I have a love hate relationship with social media.
I love that I can keep up with what my friends and family are doing when I don’t have time to catch up with them, I love seeing people’s photos of holidays and events that I haven’t experienced so I can live through them and it really is amazing the things you can learn such as how to dehusk a corn on the cob in 3 easy steps.
However the most important thing that social media has given me is to be able to connect with other families with the same rare syndrome as Isla and also other New Zealand families with rare chromosome disorders who are experiencing the unknown future of their children.
When Isla was diagnosed with this rare 2q23.1 Microdeletion Syndrome I googled everything I could. What came up was quite frightening for us with terms such as severe mental retardation and intractable seizures but at the time it didn’t quite match Isla’s symptoms so i kept searching. I came across a Facebook group with a few members and felt so grateful we had some answers to what this syndrome would mean for Isla.
I was able to talk about my fears for Isla’s future and find out how older children had developed. I got advice on what testing should be done and what the baffling numbers from her microarray testing meant. I got introduced to doctors in the US specialising in researching Isla’s rare syndrome. We also have a place to celebrate small milestones which others may not fully understand, ask for advice on sleeping, medications, behaviour and therapies and vent on those days that are too hard with others who get it.

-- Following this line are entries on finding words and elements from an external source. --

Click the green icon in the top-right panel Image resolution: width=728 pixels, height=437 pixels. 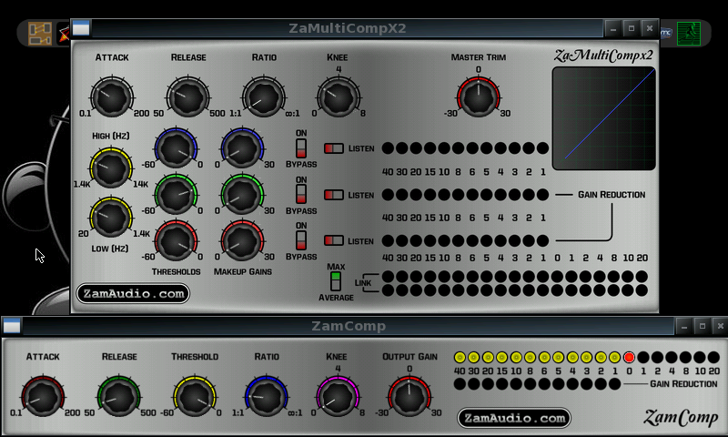pyautogui.click(x=689, y=33)
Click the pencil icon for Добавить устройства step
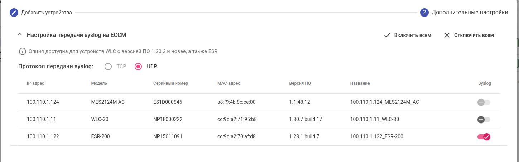This screenshot has width=519, height=162. tap(14, 13)
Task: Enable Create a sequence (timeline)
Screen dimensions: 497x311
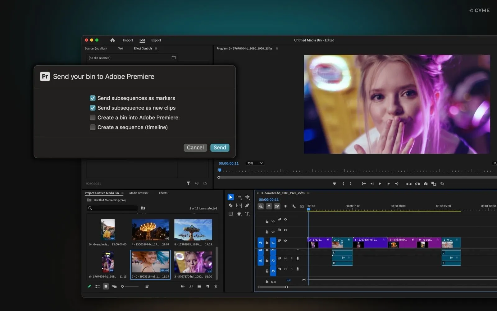Action: [x=93, y=127]
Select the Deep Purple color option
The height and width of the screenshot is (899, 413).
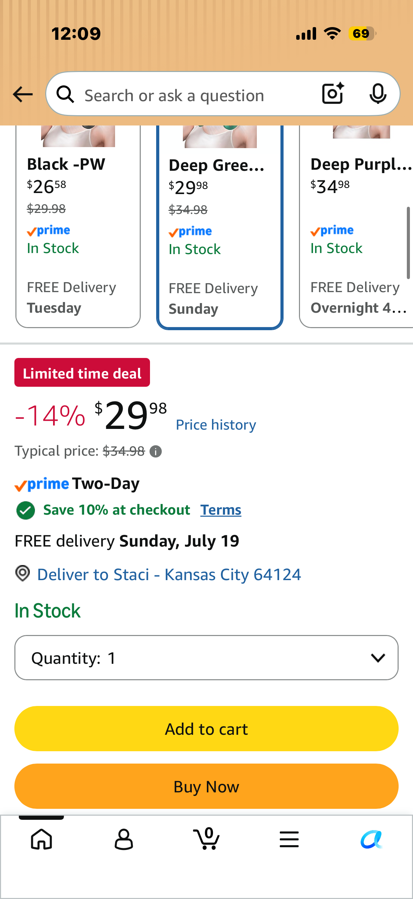click(356, 226)
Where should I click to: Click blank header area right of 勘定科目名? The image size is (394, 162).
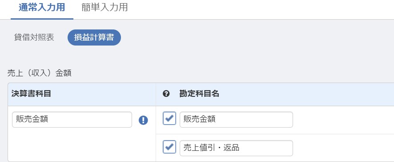coord(306,94)
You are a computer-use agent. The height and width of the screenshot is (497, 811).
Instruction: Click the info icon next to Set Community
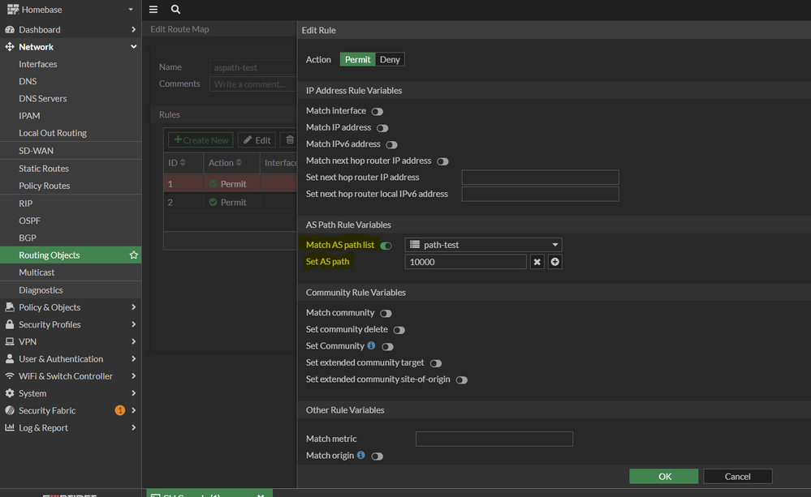(371, 345)
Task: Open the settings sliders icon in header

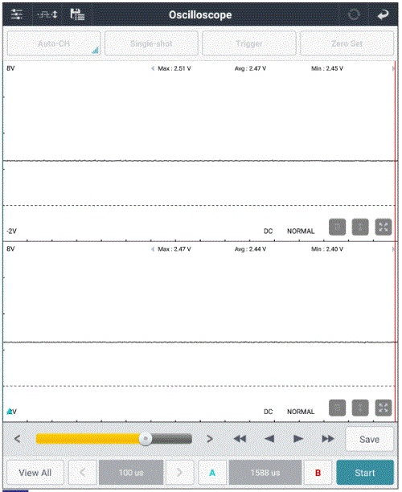Action: pos(16,14)
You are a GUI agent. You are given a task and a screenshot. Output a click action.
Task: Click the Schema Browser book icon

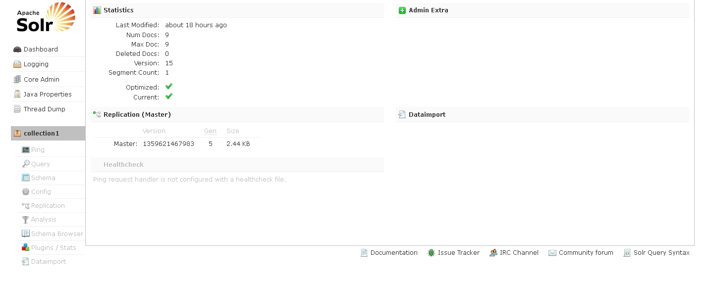[26, 234]
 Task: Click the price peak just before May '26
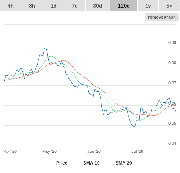(x=46, y=48)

I am now our website administrator (http://2q23.org/) and moderator of the Family Support Facebook page. Our main goal now is to raise awareness which will lead to further research and help us find others diagnosed who are feeling very alone. I still haven’t found anyone in New Zealand but there are a few families close by in Australia.
By the time we saw the Geneticist (we waited for almost a year) I knew more than her about this tiny deletion at 2q23.1. She offered me the Unique brochure on the syndrome but little did she know that Isla was already one of the children to feature in it with her face on the first page. This was orchestrated through our Facebook Support Group and the contents of the brochure were based on our children.
Social media has also played a huge part in our recent and ongoing fundraising for Isla’s ADNZ Assistance Dog. Our story and plight have reached so many people that would not have been possible without the use of Facebook and the Givealittle page. I have been stunned by the number of donations from amazing people I haven’t met before. I must admit I have also enjoy getting handwritten notes and cards in the mail also.
I also love sharing Isla’s story and have had so much positive feedback from her blog and from her SimplyIsla Facebook page. I feel I am really helping educate people who have had no experience with autism. For those who do, I hope they can relate to some of our experiences and take something from it.
So with all these advantages of the internet and new technology what do I hate ? I dislike the the time wasting I do regularly trying to catch up with the latest news. I dislike Isla’s addiction to any device and wonder before this technology where her energies would have been spent…perhaps she would have developed another skill. I also don’t like how easy it is to use a device as a babysitter to make life easy for myself.
However the positives definitely outweigh the negatives in our case and there is no way we could have raised the awareness and found support without it.